Puka
In the middle of writing papers and getting some programming completed for work, but I couldn't resist taking the time out to tell all of you about my new Doctor from New York.
I have to explain a Hawaiian word first. The word "puka" is used to mean a hole, a little mistake, or maybe a defect. We've got huge pukas (potholes) in our roads, pukas on our car from the salt water, and or local government daily commits pukas just in the normal course of business (this is Hawaii folks, not Washington D.C.).
Having said that, it tickles us when people fresh off the jet get a taste of culture here. After much nagging by a woman who shall remain nameless but never silent, I went to visit the doctor the other day. Not having had a doctor's appoint for something like 10 years or so, of course the silent one chose a doctor for me very carefully. Since she couldn't find an appropriate Valkyrie of enormous proportions to manhandle me into submission, or a hot tempered redhead to slap me around, she had to make-do with a young New Yorker who had only been in Hawaii for about two months. This then, is my new doctor's story of her first day in Hawaii.
As she's explaining to me why I may have occassional numbness in my leg, because of a nerve bundle running through a small opening… a "puka" in the bone or backbone, she's really proud that she's learned the word "puka." It seems that on her first trip home in her rental car from the airport she was pulled over by the police. Nervous of course, and not knowing just what to expect by the police here in paradise, it got worse when the cop told her the reason he'd pulled her over.
"I wasn't speeding, was I officer? I'm new here and maybe I missed a sign, or maybe, or maybe…"
"No ma'am. The reason I pulled you over is that you have a puka in one of your taillights".

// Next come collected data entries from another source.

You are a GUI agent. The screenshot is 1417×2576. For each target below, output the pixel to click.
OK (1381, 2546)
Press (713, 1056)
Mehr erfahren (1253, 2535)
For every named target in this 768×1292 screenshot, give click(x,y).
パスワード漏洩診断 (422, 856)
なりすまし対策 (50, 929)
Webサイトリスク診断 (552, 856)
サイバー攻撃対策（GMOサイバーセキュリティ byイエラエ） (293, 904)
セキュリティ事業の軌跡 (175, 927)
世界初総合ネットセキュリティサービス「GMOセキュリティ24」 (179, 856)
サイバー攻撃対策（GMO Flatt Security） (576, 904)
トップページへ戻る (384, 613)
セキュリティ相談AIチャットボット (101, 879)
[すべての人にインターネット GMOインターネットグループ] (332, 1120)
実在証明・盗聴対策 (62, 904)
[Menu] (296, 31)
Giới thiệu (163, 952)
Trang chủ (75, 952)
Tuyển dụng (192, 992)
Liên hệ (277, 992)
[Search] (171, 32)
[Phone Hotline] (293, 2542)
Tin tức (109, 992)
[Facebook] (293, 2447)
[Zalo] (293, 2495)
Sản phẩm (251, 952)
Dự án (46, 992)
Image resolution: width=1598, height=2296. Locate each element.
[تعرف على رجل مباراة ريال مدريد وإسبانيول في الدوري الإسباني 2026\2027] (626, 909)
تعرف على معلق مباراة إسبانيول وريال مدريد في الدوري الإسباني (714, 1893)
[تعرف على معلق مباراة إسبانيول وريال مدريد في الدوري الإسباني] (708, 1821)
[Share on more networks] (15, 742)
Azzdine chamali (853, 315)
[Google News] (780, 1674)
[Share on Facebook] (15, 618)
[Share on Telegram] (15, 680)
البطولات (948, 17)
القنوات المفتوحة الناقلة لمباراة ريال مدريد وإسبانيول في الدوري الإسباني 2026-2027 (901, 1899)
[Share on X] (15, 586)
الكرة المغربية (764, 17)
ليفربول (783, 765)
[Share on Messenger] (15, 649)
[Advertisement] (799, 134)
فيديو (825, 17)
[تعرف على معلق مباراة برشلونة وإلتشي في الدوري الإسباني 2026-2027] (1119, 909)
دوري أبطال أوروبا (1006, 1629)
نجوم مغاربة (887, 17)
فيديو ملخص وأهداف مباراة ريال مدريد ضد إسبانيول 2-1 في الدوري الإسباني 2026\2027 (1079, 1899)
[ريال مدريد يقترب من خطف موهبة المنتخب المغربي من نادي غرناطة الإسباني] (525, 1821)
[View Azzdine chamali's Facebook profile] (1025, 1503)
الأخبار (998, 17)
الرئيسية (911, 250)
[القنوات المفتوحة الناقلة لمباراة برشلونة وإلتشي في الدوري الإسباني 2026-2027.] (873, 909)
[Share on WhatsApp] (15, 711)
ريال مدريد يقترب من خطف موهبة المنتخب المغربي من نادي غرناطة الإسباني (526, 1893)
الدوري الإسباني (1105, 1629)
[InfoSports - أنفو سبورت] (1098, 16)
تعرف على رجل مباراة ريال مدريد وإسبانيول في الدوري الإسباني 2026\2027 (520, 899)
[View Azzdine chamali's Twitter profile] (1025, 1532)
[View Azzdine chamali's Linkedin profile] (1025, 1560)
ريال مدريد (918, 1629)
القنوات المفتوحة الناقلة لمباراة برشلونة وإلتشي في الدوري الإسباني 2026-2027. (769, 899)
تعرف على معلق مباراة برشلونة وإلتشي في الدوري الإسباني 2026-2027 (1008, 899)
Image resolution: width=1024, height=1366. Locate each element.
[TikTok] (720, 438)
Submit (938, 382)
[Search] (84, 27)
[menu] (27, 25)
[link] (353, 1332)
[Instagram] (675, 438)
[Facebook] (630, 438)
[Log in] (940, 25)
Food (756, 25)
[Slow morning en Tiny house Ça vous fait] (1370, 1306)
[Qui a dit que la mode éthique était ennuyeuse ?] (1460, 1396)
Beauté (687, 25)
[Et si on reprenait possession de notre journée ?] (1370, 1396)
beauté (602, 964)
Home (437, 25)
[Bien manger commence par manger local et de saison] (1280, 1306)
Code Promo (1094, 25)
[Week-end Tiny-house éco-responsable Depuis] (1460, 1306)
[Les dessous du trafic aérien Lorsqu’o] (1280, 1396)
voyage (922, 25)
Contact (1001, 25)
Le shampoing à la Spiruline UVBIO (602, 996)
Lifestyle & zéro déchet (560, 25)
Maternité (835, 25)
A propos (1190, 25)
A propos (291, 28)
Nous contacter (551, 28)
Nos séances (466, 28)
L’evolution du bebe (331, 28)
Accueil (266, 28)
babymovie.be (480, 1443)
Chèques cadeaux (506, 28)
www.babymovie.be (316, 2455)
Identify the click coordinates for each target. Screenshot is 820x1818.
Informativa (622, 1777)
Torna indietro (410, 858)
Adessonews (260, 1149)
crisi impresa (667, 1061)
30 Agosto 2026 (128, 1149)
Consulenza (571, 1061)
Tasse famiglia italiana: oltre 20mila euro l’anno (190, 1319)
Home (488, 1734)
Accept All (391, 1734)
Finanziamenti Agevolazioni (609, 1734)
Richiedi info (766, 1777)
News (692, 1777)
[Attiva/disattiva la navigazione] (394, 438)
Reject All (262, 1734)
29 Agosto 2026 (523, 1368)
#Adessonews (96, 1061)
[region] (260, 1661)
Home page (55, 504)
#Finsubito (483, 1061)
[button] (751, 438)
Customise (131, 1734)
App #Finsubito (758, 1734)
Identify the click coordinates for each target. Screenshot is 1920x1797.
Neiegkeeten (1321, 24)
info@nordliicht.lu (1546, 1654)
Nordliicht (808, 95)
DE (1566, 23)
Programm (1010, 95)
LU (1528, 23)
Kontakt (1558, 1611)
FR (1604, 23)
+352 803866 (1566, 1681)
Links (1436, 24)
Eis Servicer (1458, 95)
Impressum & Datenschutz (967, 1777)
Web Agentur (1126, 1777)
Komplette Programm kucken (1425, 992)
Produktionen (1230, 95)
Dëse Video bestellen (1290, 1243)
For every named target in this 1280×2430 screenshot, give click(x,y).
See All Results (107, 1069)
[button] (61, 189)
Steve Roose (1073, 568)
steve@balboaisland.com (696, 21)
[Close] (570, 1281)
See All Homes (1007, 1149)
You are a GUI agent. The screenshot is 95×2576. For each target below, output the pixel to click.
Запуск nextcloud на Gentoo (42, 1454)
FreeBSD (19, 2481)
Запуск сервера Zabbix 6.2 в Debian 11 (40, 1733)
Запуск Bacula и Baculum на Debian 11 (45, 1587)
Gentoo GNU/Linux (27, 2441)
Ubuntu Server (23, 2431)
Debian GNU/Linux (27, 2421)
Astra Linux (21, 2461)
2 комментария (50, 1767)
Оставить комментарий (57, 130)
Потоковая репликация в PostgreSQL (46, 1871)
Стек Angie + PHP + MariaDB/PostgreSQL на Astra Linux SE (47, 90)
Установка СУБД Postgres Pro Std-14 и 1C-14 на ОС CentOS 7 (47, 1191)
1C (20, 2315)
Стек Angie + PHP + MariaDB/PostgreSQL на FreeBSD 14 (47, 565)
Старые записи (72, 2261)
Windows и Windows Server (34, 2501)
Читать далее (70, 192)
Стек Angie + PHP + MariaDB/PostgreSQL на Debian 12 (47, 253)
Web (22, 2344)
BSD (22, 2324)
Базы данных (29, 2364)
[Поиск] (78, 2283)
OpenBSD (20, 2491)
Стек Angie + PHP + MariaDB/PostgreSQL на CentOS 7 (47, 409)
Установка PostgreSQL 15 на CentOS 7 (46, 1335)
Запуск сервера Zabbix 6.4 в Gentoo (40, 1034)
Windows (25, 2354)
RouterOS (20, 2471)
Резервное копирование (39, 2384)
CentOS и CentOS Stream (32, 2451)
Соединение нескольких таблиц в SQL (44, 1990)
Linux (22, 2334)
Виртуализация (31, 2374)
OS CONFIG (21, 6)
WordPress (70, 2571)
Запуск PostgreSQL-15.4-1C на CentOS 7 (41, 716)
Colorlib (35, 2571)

"Oh my God! A puka?" Of course, never having heard the word before, she's thinking it could be a huge rat, a cockroach-kind of huge bug, or maybe an exotic reptile or bird of some kind. Jumping out of her car, she races ahead of the policeman to the back of the car. Then, running back and forth between the two sides, she's trying like crazy to see if the puka is still alive in there.
Finally, with I'm sure the straightest face he could muster under the circumstances, the policeman points to a small piece broken out of the taillight, "easy ma'am, it's just a small hole, but you need to get it fixed because your light isn't working."
She didn't say if she got a ticket, but I would suspect the officer probably couldn't wait to get back to his car so he could laugh in peace. Damned if that story wasn't nearly as good as Kim and the Pineapple Tree.